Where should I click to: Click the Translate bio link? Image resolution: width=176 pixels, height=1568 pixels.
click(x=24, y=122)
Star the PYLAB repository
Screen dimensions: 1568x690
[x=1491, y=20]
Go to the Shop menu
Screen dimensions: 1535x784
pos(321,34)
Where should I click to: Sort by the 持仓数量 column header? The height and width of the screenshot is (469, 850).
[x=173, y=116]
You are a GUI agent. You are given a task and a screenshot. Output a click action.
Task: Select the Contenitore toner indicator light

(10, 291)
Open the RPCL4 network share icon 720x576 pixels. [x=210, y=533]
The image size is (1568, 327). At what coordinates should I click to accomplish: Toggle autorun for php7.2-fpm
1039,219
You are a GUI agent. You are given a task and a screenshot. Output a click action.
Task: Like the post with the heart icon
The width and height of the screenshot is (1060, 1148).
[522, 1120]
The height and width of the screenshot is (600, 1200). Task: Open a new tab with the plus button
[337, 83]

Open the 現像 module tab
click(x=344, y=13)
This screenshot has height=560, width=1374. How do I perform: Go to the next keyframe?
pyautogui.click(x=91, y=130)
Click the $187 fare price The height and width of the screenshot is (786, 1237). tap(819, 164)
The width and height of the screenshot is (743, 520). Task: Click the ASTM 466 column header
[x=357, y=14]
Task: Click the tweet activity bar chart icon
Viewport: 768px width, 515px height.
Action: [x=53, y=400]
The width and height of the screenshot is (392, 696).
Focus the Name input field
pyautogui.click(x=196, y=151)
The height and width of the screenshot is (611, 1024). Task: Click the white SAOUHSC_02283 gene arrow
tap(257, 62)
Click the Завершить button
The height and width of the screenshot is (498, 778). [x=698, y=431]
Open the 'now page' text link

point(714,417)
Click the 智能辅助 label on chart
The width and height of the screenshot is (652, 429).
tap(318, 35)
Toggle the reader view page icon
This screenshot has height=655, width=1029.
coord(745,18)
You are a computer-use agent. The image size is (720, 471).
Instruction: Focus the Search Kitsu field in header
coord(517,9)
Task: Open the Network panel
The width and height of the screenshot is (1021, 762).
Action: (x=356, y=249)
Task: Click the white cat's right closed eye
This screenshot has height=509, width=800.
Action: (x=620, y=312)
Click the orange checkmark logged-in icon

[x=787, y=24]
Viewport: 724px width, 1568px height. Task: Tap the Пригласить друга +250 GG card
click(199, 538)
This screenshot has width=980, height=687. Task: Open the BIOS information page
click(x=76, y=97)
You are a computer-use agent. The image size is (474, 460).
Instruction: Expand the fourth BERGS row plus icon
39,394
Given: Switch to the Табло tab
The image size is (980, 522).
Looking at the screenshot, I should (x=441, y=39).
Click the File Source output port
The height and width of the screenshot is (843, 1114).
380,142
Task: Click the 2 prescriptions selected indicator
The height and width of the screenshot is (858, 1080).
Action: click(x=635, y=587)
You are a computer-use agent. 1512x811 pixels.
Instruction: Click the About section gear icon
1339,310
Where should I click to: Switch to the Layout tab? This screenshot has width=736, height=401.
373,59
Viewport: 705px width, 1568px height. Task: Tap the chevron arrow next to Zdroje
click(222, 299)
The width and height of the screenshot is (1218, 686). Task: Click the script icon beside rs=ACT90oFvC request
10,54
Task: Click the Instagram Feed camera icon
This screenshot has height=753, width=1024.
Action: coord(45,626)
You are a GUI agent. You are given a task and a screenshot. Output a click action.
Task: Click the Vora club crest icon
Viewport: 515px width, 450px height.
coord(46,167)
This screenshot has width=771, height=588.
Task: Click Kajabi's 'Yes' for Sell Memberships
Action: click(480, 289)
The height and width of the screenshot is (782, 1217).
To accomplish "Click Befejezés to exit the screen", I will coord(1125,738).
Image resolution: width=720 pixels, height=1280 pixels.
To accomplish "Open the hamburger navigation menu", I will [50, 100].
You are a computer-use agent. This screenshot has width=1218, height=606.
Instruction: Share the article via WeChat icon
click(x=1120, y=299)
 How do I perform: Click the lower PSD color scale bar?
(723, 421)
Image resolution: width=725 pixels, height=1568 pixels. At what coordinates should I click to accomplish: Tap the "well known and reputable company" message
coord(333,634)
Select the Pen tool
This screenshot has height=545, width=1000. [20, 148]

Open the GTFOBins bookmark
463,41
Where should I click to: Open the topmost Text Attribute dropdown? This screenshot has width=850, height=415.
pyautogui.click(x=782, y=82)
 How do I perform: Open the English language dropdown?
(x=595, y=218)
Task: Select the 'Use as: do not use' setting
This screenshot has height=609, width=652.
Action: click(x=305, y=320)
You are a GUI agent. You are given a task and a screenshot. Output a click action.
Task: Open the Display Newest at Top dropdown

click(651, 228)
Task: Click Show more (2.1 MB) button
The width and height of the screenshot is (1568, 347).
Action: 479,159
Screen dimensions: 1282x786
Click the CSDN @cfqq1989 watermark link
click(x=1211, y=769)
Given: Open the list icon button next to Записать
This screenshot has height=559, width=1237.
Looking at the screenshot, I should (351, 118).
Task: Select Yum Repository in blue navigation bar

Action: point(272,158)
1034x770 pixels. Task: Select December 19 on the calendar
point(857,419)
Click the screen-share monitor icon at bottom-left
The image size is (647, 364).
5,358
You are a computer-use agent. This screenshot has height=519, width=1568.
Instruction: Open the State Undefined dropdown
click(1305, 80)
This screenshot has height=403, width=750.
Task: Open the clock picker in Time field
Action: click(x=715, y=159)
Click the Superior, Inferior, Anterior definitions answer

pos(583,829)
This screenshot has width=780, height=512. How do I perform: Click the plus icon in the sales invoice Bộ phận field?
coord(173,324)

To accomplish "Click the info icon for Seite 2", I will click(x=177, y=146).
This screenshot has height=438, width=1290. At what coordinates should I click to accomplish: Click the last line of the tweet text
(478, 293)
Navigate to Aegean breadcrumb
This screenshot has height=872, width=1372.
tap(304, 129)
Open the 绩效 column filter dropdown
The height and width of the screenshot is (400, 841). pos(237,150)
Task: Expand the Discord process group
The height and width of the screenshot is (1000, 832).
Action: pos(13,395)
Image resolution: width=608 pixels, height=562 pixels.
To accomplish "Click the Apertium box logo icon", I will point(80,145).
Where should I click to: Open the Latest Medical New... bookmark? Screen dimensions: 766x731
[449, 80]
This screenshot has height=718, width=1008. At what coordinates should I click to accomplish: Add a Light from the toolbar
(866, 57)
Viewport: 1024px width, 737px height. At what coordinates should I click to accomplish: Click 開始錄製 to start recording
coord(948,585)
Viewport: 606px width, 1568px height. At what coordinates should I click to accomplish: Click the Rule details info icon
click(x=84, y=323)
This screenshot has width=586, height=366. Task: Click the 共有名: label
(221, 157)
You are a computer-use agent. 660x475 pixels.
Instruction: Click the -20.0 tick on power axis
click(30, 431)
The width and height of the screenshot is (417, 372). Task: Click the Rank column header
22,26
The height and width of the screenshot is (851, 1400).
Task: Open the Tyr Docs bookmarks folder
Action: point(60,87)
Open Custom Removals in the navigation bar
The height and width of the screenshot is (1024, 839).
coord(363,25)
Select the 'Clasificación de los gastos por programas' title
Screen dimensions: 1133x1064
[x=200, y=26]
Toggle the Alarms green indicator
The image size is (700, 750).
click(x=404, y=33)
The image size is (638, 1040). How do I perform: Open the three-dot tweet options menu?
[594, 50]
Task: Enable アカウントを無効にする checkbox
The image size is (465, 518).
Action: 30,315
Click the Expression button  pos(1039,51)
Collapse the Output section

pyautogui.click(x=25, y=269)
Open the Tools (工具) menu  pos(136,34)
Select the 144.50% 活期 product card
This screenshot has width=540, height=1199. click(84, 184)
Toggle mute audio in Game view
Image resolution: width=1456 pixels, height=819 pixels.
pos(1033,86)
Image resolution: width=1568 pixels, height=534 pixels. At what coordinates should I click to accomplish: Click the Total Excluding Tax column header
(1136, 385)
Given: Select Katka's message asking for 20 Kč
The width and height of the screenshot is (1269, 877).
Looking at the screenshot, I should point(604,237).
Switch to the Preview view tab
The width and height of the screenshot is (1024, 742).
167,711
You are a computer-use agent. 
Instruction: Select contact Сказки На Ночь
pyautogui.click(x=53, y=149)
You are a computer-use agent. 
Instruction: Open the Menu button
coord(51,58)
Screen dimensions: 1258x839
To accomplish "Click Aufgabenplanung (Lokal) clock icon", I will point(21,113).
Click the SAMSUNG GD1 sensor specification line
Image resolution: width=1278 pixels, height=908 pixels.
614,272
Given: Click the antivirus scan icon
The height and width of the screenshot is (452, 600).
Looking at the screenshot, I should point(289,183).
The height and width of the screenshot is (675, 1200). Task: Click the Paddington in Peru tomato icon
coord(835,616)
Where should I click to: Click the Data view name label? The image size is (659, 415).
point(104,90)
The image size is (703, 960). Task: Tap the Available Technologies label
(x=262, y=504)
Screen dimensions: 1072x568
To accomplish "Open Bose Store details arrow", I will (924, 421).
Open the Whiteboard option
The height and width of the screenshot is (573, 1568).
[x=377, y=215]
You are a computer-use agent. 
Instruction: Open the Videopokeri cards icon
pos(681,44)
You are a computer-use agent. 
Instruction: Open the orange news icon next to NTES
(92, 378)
——————————
| Assigned task |
In the data above, which lines lie between the line with "You are a computer-use agent. The image size is (720, 471)." and the line with "You are a computer-use agent. The image size is (474, 460).", inclusive? Print those lines exactly and nothing else.

| Exercise output |
You are a computer-use agent. The image size is (720, 471).
Instruction: Focus the Search Kitsu field in header
coord(517,9)
Task: Open the Network panel
The width and height of the screenshot is (1021, 762).
Action: (x=356, y=249)
Task: Click the white cat's right closed eye
This screenshot has height=509, width=800.
Action: (x=620, y=312)
Click the orange checkmark logged-in icon

[x=787, y=24]
Viewport: 724px width, 1568px height. Task: Tap the Пригласить друга +250 GG card
click(199, 538)
This screenshot has width=980, height=687. Task: Open the BIOS information page
click(x=76, y=97)
You are a computer-use agent. The image size is (474, 460).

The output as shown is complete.